Records shown —
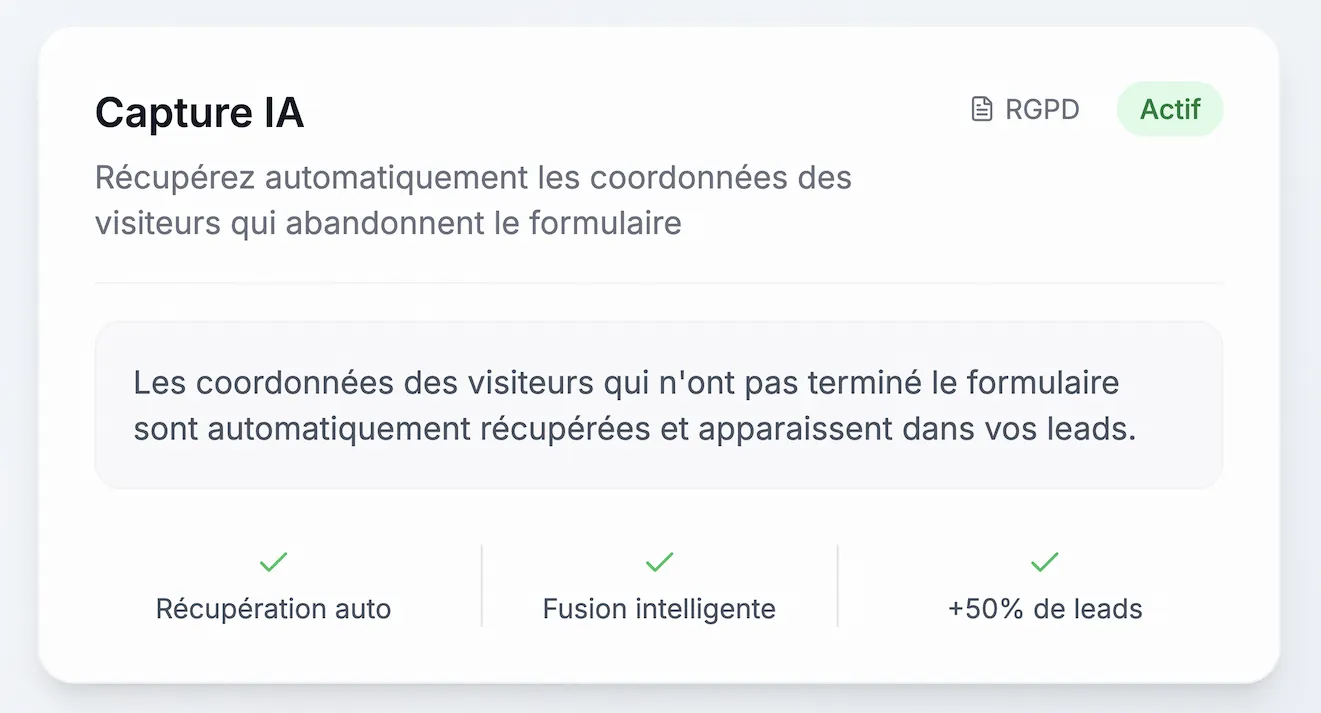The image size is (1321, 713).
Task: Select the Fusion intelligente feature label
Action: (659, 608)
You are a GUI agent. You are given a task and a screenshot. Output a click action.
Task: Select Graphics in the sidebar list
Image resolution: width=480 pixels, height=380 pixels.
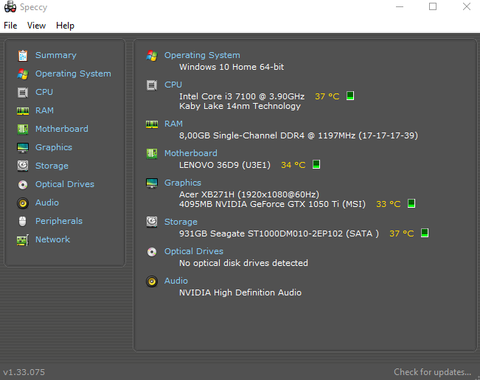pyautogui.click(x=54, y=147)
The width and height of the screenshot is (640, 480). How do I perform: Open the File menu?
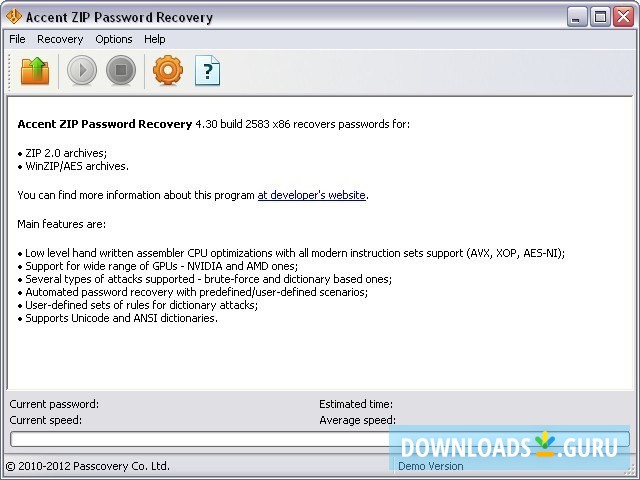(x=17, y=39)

Exercise brief — Only the lines from the line with "Image resolution: width=480" through the end of the entries above, copied exactly and with both ends included, belong in the response; the pictures do not.

Exercise answer —
Image resolution: width=480 pixels, height=380 pixels.
pyautogui.click(x=54, y=147)
The width and height of the screenshot is (640, 480). How do I perform: Open the File menu?
(x=17, y=39)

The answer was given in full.